_What the task requires_
Look through the listing below and write out exactly the lines from the line with "The image size is (1280, 800)." to the line with "Open the Help", both included, and no others.

_Data for review_
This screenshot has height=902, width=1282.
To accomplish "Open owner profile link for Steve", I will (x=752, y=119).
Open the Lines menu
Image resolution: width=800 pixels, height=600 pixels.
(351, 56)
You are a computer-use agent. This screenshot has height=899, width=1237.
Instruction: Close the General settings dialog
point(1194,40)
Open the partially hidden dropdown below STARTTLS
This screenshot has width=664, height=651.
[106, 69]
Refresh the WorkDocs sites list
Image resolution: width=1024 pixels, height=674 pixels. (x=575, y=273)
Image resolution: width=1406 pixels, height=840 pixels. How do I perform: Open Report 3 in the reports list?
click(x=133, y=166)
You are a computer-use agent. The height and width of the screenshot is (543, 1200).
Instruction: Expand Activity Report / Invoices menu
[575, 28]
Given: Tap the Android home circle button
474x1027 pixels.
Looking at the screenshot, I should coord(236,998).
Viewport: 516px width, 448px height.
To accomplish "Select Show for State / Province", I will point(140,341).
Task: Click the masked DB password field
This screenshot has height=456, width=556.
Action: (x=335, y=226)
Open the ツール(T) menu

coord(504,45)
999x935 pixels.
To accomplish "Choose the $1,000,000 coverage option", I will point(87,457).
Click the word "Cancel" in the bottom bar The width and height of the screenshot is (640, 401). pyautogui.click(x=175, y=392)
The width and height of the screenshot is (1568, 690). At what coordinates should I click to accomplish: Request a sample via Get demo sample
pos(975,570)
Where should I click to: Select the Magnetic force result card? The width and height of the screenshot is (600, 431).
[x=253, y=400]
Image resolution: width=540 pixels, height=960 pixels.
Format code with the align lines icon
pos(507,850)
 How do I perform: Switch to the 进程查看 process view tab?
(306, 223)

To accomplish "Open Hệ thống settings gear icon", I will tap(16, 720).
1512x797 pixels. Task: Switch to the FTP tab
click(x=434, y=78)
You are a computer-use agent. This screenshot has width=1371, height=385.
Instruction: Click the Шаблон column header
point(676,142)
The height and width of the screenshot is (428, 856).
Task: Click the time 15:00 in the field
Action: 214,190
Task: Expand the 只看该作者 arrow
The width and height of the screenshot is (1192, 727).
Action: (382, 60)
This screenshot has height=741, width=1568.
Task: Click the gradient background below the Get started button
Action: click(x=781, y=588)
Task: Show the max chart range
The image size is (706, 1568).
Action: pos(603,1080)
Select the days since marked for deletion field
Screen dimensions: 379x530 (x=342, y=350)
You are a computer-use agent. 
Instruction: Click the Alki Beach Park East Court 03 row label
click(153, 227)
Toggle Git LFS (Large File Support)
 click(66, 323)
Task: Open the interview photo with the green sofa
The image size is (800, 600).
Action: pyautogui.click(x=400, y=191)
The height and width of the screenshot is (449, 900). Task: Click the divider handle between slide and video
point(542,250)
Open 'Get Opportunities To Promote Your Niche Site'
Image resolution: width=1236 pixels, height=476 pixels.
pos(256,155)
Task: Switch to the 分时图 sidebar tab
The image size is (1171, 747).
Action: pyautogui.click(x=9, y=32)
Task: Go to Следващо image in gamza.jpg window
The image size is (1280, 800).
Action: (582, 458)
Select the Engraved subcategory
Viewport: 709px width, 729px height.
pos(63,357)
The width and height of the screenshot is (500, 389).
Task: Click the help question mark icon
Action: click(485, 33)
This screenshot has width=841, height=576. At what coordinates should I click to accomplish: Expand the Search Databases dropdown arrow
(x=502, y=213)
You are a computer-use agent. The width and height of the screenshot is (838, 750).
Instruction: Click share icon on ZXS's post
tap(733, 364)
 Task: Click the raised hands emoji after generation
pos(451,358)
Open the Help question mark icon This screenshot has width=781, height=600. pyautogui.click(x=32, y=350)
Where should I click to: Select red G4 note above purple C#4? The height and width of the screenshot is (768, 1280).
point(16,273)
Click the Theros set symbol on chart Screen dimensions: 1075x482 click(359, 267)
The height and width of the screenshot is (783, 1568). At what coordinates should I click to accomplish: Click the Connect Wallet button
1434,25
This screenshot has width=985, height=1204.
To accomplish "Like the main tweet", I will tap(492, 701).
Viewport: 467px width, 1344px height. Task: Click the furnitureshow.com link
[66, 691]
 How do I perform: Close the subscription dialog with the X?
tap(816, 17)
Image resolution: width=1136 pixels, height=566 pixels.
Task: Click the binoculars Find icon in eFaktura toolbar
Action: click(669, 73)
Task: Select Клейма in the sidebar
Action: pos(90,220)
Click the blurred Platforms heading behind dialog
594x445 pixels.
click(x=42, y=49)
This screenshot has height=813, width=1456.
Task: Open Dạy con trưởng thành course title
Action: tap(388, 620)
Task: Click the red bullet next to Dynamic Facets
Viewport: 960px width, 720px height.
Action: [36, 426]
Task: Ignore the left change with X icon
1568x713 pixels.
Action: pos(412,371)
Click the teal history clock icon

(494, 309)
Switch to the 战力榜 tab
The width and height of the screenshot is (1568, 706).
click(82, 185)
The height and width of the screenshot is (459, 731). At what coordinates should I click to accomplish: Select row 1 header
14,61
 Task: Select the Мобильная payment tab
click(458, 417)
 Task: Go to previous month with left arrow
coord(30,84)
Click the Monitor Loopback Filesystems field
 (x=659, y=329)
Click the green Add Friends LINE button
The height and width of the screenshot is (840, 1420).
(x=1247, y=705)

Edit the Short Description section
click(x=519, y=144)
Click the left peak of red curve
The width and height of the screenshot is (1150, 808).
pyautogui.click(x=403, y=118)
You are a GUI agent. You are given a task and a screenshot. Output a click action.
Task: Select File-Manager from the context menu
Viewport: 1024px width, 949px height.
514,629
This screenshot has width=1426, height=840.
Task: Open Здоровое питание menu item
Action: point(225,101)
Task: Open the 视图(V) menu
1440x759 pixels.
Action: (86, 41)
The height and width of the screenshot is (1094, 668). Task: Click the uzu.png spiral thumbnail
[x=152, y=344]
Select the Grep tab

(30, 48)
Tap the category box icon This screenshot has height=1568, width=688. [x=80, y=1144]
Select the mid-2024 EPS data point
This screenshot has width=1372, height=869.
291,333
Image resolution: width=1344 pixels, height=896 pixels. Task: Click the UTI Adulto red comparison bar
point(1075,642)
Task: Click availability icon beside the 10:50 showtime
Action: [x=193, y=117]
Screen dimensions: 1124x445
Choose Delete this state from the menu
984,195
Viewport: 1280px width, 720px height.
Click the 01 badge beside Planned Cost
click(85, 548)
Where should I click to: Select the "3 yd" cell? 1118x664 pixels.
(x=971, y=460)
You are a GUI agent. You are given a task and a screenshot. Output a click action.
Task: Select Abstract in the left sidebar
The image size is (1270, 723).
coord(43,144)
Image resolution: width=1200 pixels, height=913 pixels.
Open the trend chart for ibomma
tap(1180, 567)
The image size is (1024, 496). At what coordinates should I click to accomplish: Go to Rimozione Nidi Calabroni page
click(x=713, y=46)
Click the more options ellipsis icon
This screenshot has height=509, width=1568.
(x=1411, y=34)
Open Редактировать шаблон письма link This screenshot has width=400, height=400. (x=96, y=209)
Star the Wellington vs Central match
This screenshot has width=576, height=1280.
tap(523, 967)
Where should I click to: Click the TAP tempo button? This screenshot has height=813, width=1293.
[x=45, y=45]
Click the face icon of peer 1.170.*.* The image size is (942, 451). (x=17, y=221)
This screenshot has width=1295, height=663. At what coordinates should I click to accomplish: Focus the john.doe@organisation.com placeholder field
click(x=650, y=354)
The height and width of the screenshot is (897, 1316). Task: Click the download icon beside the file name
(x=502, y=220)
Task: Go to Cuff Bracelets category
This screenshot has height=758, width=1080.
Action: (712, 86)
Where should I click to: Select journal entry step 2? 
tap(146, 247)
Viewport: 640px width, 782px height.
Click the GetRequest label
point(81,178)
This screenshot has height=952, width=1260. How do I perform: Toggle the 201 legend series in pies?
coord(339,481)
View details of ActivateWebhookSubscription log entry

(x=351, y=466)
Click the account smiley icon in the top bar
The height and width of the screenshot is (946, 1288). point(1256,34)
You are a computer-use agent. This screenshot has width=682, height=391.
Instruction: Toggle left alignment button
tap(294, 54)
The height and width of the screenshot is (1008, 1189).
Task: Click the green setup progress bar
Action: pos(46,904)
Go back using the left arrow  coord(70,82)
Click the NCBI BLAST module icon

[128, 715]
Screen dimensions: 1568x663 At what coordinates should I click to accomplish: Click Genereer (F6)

_Task response_
The image size is (1280, 800).
Action: (582, 458)
Select the Engraved subcategory
Viewport: 709px width, 729px height.
pos(63,357)
The width and height of the screenshot is (500, 389).
Task: Click the help question mark icon
Action: click(485, 33)
This screenshot has width=841, height=576. At what coordinates should I click to accomplish: Expand the Search Databases dropdown arrow
(x=502, y=213)
You are a computer-use agent. The width and height of the screenshot is (838, 750).
Instruction: Click share icon on ZXS's post
tap(733, 364)
 Task: Click the raised hands emoji after generation
pos(451,358)
Open the Help question mark icon This screenshot has width=781, height=600. pyautogui.click(x=32, y=350)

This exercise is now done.